Sometimes you need to ride slow to be fast.

For cyclists, the discipline of slowing down for an extended training period adds three important tools to your arsenal:

  1. Better aerobic capacity and top-end speed, so you can smash the climbs and rock the sprints
  2. Endurance, so you have strength at the end of long rides and races
  3. Protection against overuse injuries, because this is a lifetime sport.

Zone 2 training could be the component you need to reach your next performance level. Zone 2 is a shorthand term that means training within a specific band of moderate intensity. Zone 2 training maintains a workload that teaches the body to efficiently utilize oxygen for energy production. The effort is typically measured by Heart Rate (HR) or Functional Threshold Power (FTP). Zone 2 is typically defined as exercising with a heart rate (HR) between 60-70% of your maximum, or power output that is 55%-75% of your FTP (the highest average power you can sustain for an hour, measured in watts).

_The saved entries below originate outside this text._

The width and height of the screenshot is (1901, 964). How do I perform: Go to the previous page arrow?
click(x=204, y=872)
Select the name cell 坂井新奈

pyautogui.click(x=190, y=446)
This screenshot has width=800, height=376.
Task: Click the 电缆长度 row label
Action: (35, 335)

Here is a heart rate calculator to help you find your zones based on age and your max heart rate. Take this with a grain of salt, as heart rate can vary by individual, age, fitness, fatigue, altitude, stress, heat exhaustion, and other factors (this is why power is a better measure).

https://www.myprocoach.net/calculators/hr-zones/

Attaining these benefits takes months of accumulated effort. Fall and Winter are prime times to accumulate base miles at a sustainable intensity. This allows your body to take a break from hard rides and reset for the next season.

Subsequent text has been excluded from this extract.